In oral arguments in Center for International Environmental Law v. U.S. Office of the Trade Representative, the three-judge panel for the U.S. Court of Appeals in Washington, D.C. appeared split on how much deference federal courts must give agencies when they claim that releasing classified documents would harm foreign affairs. The panel is expected to issue an opinion in the coming months.

The case involves a FOIA request for a document used by U.S. trade representatives in failed trade negotiations with several foreign countries. A trial court ordered the agency to release the document, but the government appealed last fall, arguing that disclosing the document could harm its ability to negotiate future agreements and also damage its credibility among other nations.

Under FOIA, courts are required to give some deference to the executive branch’s expertise on matters of foreign affairs when scrutinizing whether they have properly withheld documents under the statute’s national security exemption.

But Martin Wagner, an attorney for the Center for International Environmental Law, argued that the deference given to agencies in the context of FOIA’s national security exemption does not mean that courts are to serve as mere rubber stamps of agency decisions.

In particular, Congress strengthened FOIA in 1974 to permit courts to scrutinize withholdings under FOIA’s national security exemption, Wagner said. The trial court’s ruling that releasing the document would not cause harm to foreign affairs was therefore proper under FOIA, he said.

The government’s attorney, H. Thomas Byron III, disagreed. He argued that in ordering the release of the document, the trial court substituted its judgment for that of experts within the executive branch who are in a better position to understand the potential harm.

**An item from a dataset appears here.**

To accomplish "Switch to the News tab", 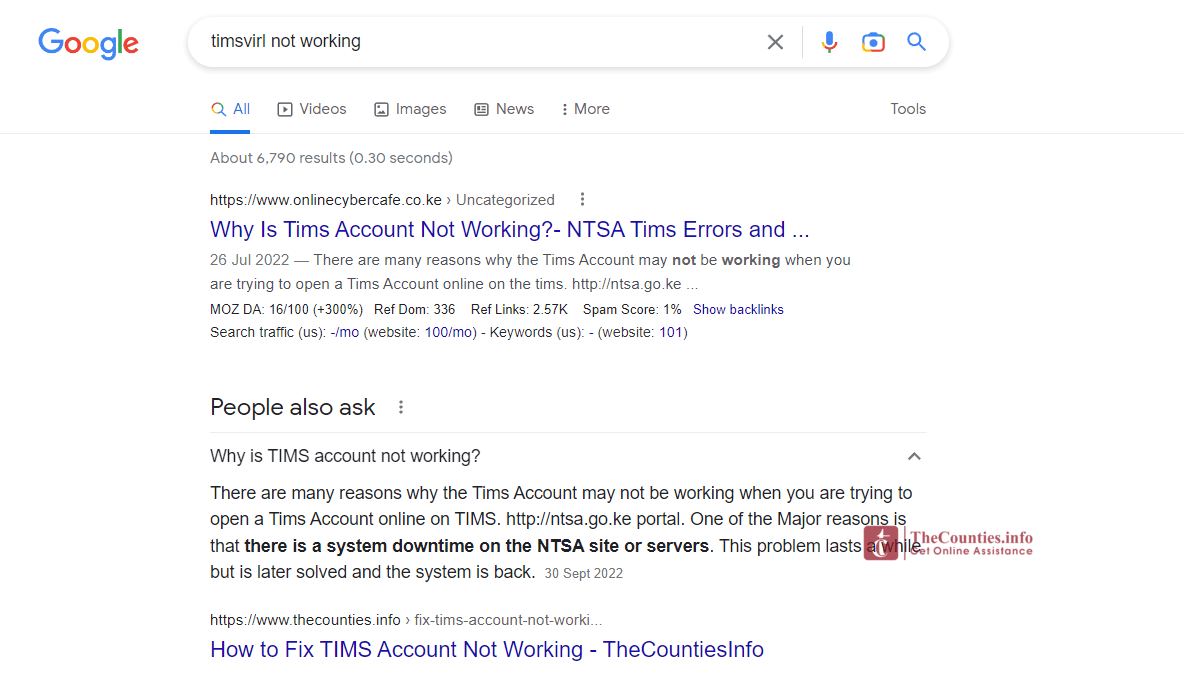I will pyautogui.click(x=504, y=109).
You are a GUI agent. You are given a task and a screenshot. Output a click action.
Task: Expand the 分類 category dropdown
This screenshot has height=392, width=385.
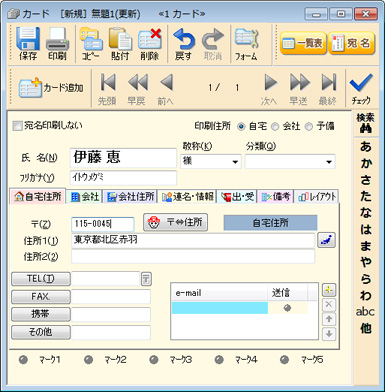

Judge Brett M. Kavanaugh wondered whether, under Byron’s reasoning, a court could ever order the release of a document.

“When do you think a court could ever disagree?” he asked. “Wouldn’t deference cover 100 percent of the cases?”

Kavanaugh also pointed out that the FOIA amendment compelling courts to scrutinize national security claims passed over a veto by President Gerald Ford in 1974, who voiced concerns similar to those made by Byron that such scrutiny improperly intrudes on the executive branch’s constitutional authority to conduct foreign affairs.

“You don’t think Congress could put courts in the position of second guessing the executive branch?” Kavanaugh asked.

But Judge A. Raymond Randolph appeared hesitant to agree with the trial court, as he seemed to believe the government’s reasons for withholding the document were reasonable.

Wagner responded by arguing that the executive branch should have to do more than identify a small potential of harm before it can withhold records under FOIA.

“There is a cost that comes with democracy,” he said. “You can’t just say we’re going to stub our toe; there has to be real harm.”

The Reporters Committee for Freedom of the Press, along with 32 other media organizations, filed a friend-of-the-court brief in the case in support of the Center for International Environmental Law.